[Collected data entries]
══════════

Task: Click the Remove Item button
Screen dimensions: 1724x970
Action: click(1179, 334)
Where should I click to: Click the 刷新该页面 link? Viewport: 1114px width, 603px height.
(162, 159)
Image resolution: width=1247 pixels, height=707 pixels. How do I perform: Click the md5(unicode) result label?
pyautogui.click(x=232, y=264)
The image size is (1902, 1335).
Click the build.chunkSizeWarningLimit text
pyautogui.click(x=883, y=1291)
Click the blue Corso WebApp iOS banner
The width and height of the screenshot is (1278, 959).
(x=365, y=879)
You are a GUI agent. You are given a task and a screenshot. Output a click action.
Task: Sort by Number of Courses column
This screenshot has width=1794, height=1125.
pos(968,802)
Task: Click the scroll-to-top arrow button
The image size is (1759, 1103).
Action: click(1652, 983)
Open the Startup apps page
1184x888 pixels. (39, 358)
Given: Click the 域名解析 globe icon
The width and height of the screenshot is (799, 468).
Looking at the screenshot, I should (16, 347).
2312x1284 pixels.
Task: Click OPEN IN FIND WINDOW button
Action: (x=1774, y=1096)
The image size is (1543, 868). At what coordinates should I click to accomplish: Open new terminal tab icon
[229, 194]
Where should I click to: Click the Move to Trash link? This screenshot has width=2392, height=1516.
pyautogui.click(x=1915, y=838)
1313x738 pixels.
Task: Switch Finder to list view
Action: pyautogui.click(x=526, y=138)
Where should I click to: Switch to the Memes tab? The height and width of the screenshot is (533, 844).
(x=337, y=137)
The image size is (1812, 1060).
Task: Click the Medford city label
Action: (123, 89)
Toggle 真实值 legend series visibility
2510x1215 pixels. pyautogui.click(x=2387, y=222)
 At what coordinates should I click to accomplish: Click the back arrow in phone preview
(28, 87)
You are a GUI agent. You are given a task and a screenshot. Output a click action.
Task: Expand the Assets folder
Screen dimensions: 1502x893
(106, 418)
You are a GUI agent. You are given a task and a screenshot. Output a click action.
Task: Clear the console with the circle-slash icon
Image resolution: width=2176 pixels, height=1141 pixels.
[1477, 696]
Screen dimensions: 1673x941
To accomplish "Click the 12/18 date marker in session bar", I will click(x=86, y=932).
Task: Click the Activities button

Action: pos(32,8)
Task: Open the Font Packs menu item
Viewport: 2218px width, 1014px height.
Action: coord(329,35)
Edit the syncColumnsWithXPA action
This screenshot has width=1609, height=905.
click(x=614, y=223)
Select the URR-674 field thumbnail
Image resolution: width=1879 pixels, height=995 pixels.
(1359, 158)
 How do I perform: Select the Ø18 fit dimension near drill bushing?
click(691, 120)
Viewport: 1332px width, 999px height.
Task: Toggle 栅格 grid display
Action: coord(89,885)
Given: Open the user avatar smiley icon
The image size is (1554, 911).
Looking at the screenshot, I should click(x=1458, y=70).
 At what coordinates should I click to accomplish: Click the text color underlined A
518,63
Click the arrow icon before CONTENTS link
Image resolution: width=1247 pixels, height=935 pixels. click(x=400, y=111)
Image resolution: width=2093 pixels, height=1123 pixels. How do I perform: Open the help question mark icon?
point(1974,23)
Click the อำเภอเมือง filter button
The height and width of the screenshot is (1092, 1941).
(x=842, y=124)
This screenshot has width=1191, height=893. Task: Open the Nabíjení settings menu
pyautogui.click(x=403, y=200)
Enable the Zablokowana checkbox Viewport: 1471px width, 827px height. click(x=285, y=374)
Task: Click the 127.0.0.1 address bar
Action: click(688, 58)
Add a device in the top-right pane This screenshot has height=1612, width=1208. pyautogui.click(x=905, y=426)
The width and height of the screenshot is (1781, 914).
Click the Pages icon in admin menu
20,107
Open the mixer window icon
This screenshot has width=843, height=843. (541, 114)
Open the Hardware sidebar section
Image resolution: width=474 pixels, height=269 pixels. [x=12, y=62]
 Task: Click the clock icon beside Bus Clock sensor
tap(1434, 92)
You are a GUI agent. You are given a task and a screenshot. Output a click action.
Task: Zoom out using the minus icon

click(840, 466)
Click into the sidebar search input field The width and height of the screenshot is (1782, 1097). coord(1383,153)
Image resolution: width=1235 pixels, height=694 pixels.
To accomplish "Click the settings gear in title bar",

══════════

> _TASK_: Transcribe every line above, character for character.

> _SOLUTION FOR THIS EXERCISE_:
Task: Click the Remove Item button
Screen dimensions: 1724x970
Action: click(1179, 334)
Where should I click to: Click the 刷新该页面 link? Viewport: 1114px width, 603px height.
(162, 159)
Image resolution: width=1247 pixels, height=707 pixels. How do I perform: Click the md5(unicode) result label?
pyautogui.click(x=232, y=264)
The image size is (1902, 1335).
Click the build.chunkSizeWarningLimit text
pyautogui.click(x=883, y=1291)
Click the blue Corso WebApp iOS banner
The width and height of the screenshot is (1278, 959).
(x=365, y=879)
You are a GUI agent. You are given a task and a screenshot. Output a click action.
Task: Sort by Number of Courses column
This screenshot has width=1794, height=1125.
pos(968,802)
Task: Click the scroll-to-top arrow button
The image size is (1759, 1103).
Action: click(1652, 983)
Open the Startup apps page
1184x888 pixels. (39, 358)
Given: Click the 域名解析 globe icon
The width and height of the screenshot is (799, 468).
Looking at the screenshot, I should (16, 347).
2312x1284 pixels.
Task: Click OPEN IN FIND WINDOW button
Action: (x=1774, y=1096)
The image size is (1543, 868). At what coordinates should I click to accomplish: Open new terminal tab icon
[229, 194]
Where should I click to: Click the Move to Trash link? This screenshot has width=2392, height=1516.
pyautogui.click(x=1915, y=838)
1313x738 pixels.
Task: Switch Finder to list view
Action: pyautogui.click(x=526, y=138)
Where should I click to: Switch to the Memes tab? The height and width of the screenshot is (533, 844).
(x=337, y=137)
The image size is (1812, 1060).
Task: Click the Medford city label
Action: (123, 89)
Toggle 真实值 legend series visibility
2510x1215 pixels. pyautogui.click(x=2387, y=222)
 At what coordinates should I click to accomplish: Click the back arrow in phone preview
(28, 87)
You are a GUI agent. You are given a task and a screenshot. Output a click action.
Task: Expand the Assets folder
Screen dimensions: 1502x893
(106, 418)
You are a GUI agent. You are given a task and a screenshot. Output a click action.
Task: Clear the console with the circle-slash icon
Image resolution: width=2176 pixels, height=1141 pixels.
[1477, 696]
Screen dimensions: 1673x941
To accomplish "Click the 12/18 date marker in session bar", I will click(x=86, y=932).
Task: Click the Activities button

Action: pos(32,8)
Task: Open the Font Packs menu item
Viewport: 2218px width, 1014px height.
Action: coord(329,35)
Edit the syncColumnsWithXPA action
This screenshot has width=1609, height=905.
click(x=614, y=223)
Select the URR-674 field thumbnail
Image resolution: width=1879 pixels, height=995 pixels.
(1359, 158)
 How do I perform: Select the Ø18 fit dimension near drill bushing?
click(691, 120)
Viewport: 1332px width, 999px height.
Task: Toggle 栅格 grid display
Action: coord(89,885)
Given: Open the user avatar smiley icon
The image size is (1554, 911).
Looking at the screenshot, I should click(x=1458, y=70).
 At what coordinates should I click to accomplish: Click the text color underlined A
518,63
Click the arrow icon before CONTENTS link
Image resolution: width=1247 pixels, height=935 pixels. click(x=400, y=111)
Image resolution: width=2093 pixels, height=1123 pixels. How do I perform: Open the help question mark icon?
point(1974,23)
Click the อำเภอเมือง filter button
The height and width of the screenshot is (1092, 1941).
(x=842, y=124)
This screenshot has width=1191, height=893. Task: Open the Nabíjení settings menu
pyautogui.click(x=403, y=200)
Enable the Zablokowana checkbox Viewport: 1471px width, 827px height. click(x=285, y=374)
Task: Click the 127.0.0.1 address bar
Action: click(688, 58)
Add a device in the top-right pane This screenshot has height=1612, width=1208. pyautogui.click(x=905, y=426)
The width and height of the screenshot is (1781, 914).
Click the Pages icon in admin menu
20,107
Open the mixer window icon
This screenshot has width=843, height=843. (541, 114)
Open the Hardware sidebar section
Image resolution: width=474 pixels, height=269 pixels. [x=12, y=62]
 Task: Click the clock icon beside Bus Clock sensor
tap(1434, 92)
You are a GUI agent. You are given a task and a screenshot. Output a click action.
Task: Zoom out using the minus icon

click(840, 466)
Click into the sidebar search input field The width and height of the screenshot is (1782, 1097). coord(1383,153)
Image resolution: width=1235 pixels, height=694 pixels.
To accomplish "Click the settings gear in title bar",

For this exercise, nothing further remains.